O homem é o sobrenome de Deus: de facto, o Senhor pega o nome de cada um de nós – quer sejamos santos quer pecadores – para fazer dele o próprio sobrenome. Porque ao encarnar-se o Senhor fez história com a humanidade: a sua alegria foi partilhar a sua vida connosco, «e isto comove: tanto amor, tanta ternura».

Foi com o pensamento dirigido ao Natal já iminente que o Papa Francisco comentou na terça-feira, 17 de Dezembro, as duas leituras propostas pela liturgia da palavra, tiradas respectivamente do Génesis (49, 2.8-10) e do Evangelho de Mateus (1, 1-17). No dia do seu septuagésimo sétimo aniversário o Santo padre presidiu como de costume à missa matutina na capela de Santa Marta. Concelebrou entre outros o cardeal decano Angelo Sodano, que lhe expressou as felicitações de todo o colégio cardinalício.

Na homilia, centrada na presença de Deus na história da humanidade, o bispo de Roma indicou em dois termos – herança e genealogia – as chaves para interpretar respectivamente a primeira leitura (relativa à profecia de Jacob que reúne os seus filhos e prediz uma descendência gloriosa para Judá) e o excerto evangélico que contém a genealogia de Jesus. Reflectindo em particular sobre esta última, evidenciou que não se trata de «uma lista telefónica», mas de «um tema importante: é história pura», porque «Deus enviou o seu filho» entre os homens. E, acrescentou, «Jesus é consubstancial ao pai, Deus; mas também consubstancial à mãe, uma mulher. E esta é aquela consubstancialidade da mãe: Deus fez-se história, Deus quis tornar-se história. Está connosco. Caminhou connosco».

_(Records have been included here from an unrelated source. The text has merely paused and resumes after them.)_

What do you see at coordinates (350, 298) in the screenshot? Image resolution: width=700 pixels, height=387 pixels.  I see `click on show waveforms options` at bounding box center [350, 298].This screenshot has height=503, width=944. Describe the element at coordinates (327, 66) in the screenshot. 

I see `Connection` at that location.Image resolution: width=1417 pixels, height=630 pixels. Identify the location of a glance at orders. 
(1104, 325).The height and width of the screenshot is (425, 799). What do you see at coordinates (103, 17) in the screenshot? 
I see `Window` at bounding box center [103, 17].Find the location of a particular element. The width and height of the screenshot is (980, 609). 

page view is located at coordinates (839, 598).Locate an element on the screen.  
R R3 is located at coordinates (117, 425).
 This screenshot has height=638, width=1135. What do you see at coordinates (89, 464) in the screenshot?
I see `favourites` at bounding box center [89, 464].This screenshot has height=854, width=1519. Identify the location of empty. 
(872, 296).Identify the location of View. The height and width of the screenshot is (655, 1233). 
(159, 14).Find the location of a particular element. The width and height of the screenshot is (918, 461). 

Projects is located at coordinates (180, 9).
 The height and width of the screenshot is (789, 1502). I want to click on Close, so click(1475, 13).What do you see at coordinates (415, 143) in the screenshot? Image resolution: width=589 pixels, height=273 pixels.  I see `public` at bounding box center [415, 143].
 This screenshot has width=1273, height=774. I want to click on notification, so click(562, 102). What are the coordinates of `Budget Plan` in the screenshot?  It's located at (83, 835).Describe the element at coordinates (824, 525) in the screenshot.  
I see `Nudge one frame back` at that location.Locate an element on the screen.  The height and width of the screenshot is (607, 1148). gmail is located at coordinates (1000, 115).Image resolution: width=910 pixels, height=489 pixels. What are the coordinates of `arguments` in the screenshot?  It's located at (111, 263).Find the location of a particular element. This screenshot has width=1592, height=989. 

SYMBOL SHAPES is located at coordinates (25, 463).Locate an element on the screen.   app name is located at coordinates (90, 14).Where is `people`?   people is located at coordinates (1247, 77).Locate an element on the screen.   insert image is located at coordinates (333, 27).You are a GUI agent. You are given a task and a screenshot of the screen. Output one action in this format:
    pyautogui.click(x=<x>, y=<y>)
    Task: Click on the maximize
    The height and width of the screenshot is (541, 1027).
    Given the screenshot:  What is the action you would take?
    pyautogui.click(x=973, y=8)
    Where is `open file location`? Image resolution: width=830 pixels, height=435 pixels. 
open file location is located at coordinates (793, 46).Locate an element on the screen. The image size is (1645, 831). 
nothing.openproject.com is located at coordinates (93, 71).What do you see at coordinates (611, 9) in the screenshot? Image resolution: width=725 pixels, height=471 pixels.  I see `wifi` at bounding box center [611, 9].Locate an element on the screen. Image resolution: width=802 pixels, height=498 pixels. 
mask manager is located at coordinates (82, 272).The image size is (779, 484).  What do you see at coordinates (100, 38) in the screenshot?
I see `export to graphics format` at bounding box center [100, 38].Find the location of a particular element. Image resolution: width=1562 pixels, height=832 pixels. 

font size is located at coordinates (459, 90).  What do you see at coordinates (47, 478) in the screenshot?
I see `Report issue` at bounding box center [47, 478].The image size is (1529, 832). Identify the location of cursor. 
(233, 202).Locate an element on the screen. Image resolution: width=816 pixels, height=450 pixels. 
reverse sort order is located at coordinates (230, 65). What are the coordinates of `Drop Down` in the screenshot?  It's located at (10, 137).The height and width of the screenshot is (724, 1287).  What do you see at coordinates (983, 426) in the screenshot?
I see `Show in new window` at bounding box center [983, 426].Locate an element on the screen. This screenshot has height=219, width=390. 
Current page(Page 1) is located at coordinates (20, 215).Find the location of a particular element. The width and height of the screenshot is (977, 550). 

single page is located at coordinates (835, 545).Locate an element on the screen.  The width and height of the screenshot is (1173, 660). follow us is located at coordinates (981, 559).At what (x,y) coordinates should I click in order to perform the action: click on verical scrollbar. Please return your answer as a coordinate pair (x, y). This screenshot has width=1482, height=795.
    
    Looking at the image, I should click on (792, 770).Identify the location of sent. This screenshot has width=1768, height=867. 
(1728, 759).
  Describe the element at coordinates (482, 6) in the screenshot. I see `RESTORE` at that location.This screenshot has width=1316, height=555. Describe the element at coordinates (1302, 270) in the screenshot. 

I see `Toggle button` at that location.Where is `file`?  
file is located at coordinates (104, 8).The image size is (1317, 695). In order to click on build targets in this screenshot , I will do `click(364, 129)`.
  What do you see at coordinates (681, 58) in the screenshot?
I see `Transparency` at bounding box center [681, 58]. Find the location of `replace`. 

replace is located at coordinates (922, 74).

Um caminho – prosseguiu o bispo de Roma – iniciado há muito tempo, no Paraíso, logo depois do pecado original. De facto, a partir daquele momento, o Senhor «teve uma ideia: caminhar connosco». Por isso «chamou Abraão, o primeiro nomeado nesta lista, e convidou-o a caminhar. E Abraão começou aquele caminho: gerou Isaac, e Isaac gerou Jacob, e Jacob Judá». E assim por diante, avançando na história da humanidade. Portanto, «Deus caminha com o seu povo», porque «não quis salvar-nos sem história; quis fazer história connosco».

Uma história, afirmou o Pontífice, feita de santidade e de pecado, porque na lista da genealogia de Jesus há santos e pecadores. Entre os primeiros o Papa recordou «o nosso pai Abraão» e «David, que depois do pecado se converteu». Entre os segundos indicou «pecadores de alto nível, que cometeram pecados graves», mas com os quais Deus igualmente «fez história». Pecadores que não souberam responder ao projecto que Deus tinha imaginado para eles: como «Salomão, tão grandioso e inteligente, que acabou como um pobrezinho que nem sabia como se chamava». E no entanto, constatou o Papa Francisco, Deus estava também com ele. «E isto é bonito: Deus faz história connosco. E mais, quando Deus quer dizer quem é, diz: eu sou o Deus de Abraão, de Isaac, de Jacob».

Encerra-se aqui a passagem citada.